Si les établissements bancaires et financiers ont toujours été historiquement des cibles privilégiées des cyberpirates, la guerre en Ukraine n'a pas arrangé la situation, bien au contraire. Véritable vigie du système bancaire européen, le mécanisme de surveillance unique (MSU) composé de la banque centrale européenne (BCE) et des autorités bancaires nationales (comme la Banque de France dans l'Hexagone) instauré depuis la crise financière de 2008, avait ainsi appelé les banques européennes à la vigilance face aux risques cyber. 

Un an après, la BCE passe à l'action, selon le Financial Times, pour pousser ces établissements à adapter et renforcer leurs capacités de défense contre les cyberattaques. « L'augmentation des attaques n'a pas encore entraîné de problèmes opérationnels majeurs dans les banques européennes, mais il est nécessaire de renforcer les défenses dans ce domaine », a expliqué Andrea Enria, président du conseil de surveillance de la banque centrale européenne. « Les banques doivent se préparer.

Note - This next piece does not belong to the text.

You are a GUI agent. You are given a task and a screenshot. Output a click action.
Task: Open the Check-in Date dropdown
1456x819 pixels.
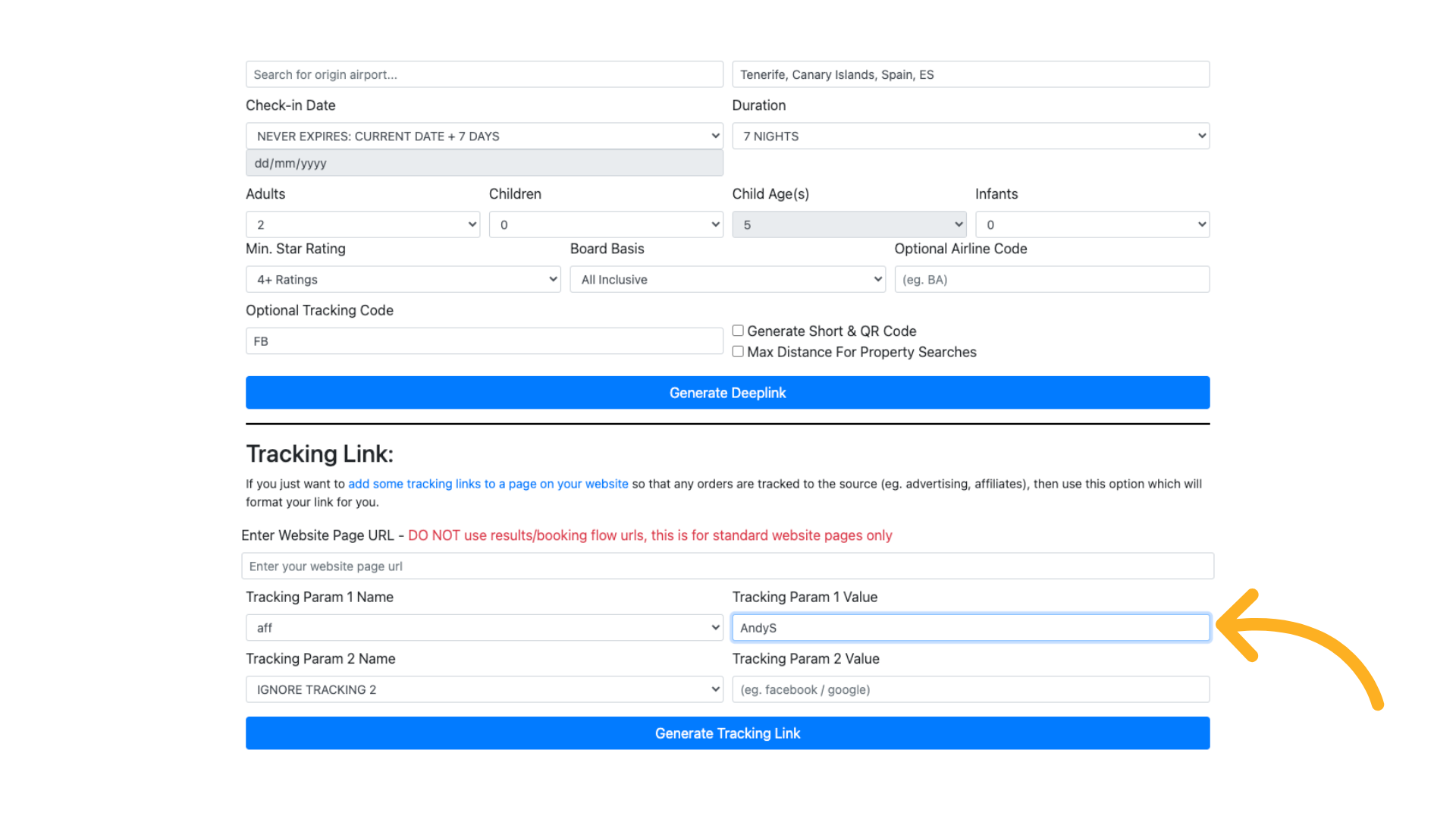pyautogui.click(x=484, y=136)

Pour l'année prochaine, nous lançons un stress test sur leur cyber-résilience qui tentera de tester leur capacité à réagir et à se remettre d'une cyberattaque réussie ».

Des défis de long terme à relever

Alors que l'institution considère que jusqu'à présent l'impact des cyberattaques a été « globalement contenu », ces dernières ne constituent pas moins une « source d'inquiétude » pour plusieurs établissements financiers en Europe. Une protection qui s'accompagne d'une plus grande prise de conscience de la sécurité dans leur transformation digitale : « C'est un défi à plus long terme, et les banques doivent investir correctement, non seulement sur l'ouverture aux clients, mais aussi dans la construction d'infrastructures résilientes pour assurer la continuité dans la fourniture de services et faire face aux risques IT et cyber, comme nous l'avons mentionné. Ce sont donc des défis vraiment importants que les banques devront relever dans la durée », souligne Andrea Enria.

La BCE estime que la prolifération des cybermenaces, combinée à l'adoption du télétravail et à une plus grande interconnexion des systèmes accroit le risque, la fréquence et la gravité des cyberattaques. « De plus en plus, les cybercriminels lancent des attaques de rançongiciels et exigent des paiements en cryptomonnaies », indique de son côté Fabio Panetta, membre du comité exécutif de la banque centrale européenne. « Les cyberattaques liées aux développements géopolitiques - l'agression de la Russie contre l'Ukraine en particulier - sont également devenues une caractéristique plus courante du paysage des cybermenaces ». La récente cyberattaque contre le fournisseur tiers ION Cleared Derivatives dont les solutions sont utilisées par les entreprises du secteur de la finance, a également montré à quel point une attaque de type supply chain peut se répercuter sur ses clients.

Le fléau des ransomwares dans le viseur de la BCE

D'autres initiatives sont à signaler, au niveau local, pour préparer les établissements bancaires à des cyberattaques. Cela a par exemple été le cas en 2021 de la Banque d'Angleterre qui a mené un stress test cyber portant sur la capacité de résistance des systèmes de paiement en cas d'incident sévère sur l'intégrité des données. Mais à la différence de ce dernier, sur la base du volontariat, celui de la BCE sonne comme un appel à la mobilisation générale après les grands principes de résilience contre les ransomwares édictées lors du dernier G7 d'octobre 2022. 

« Nous devons nous préparer aux attaques de rançongiciels sous différents angles. Tout d'abord, chaque entreprise doit être prête à repousser cette menace, soit par l'utilisation de bonnes pratiques de cyber-hygiène, soit en s'assurant que les données sont régulièrement sauvegardées, mises à jour et infalsifiables », a fait savoir Fabio Panetta. « Deuxièmement, les forces de l'ordre doivent mener des analyses forensics, localiser les agresseurs et unir leurs forces pour les poursuivre. Troisièmement, les crypto-actifs - en particulier les crypto-actifs non sauvegardés, qui sont utilisés pour effectuer des paiements de ransomware en raison de l'anonymat et des possibilités de blanchiment d'argent qu'ils offrent doivent être strictement réglementés. De même, les transferts de crypto-actifs doivent être traçables.

La FED aussi concernée par la résilience cyber

Aux Etats-Unis, la Réserve fédérale procède régulièrement à des « examens conjoints de la cybersécurité » des plus grandes banques américaines avec d'autres autorités compétentes. La Fed a déclaré l'année dernière qu'elle surveillait de près comment l'invasion à grande échelle de l'Ukraine par la Russie et d'autres événements géopolitiques pourraient conduire à une augmentation potentielle des cyberattaques susceptibles d'avoir un impact sur les infrastructures critiques, y compris le secteur des services financiers.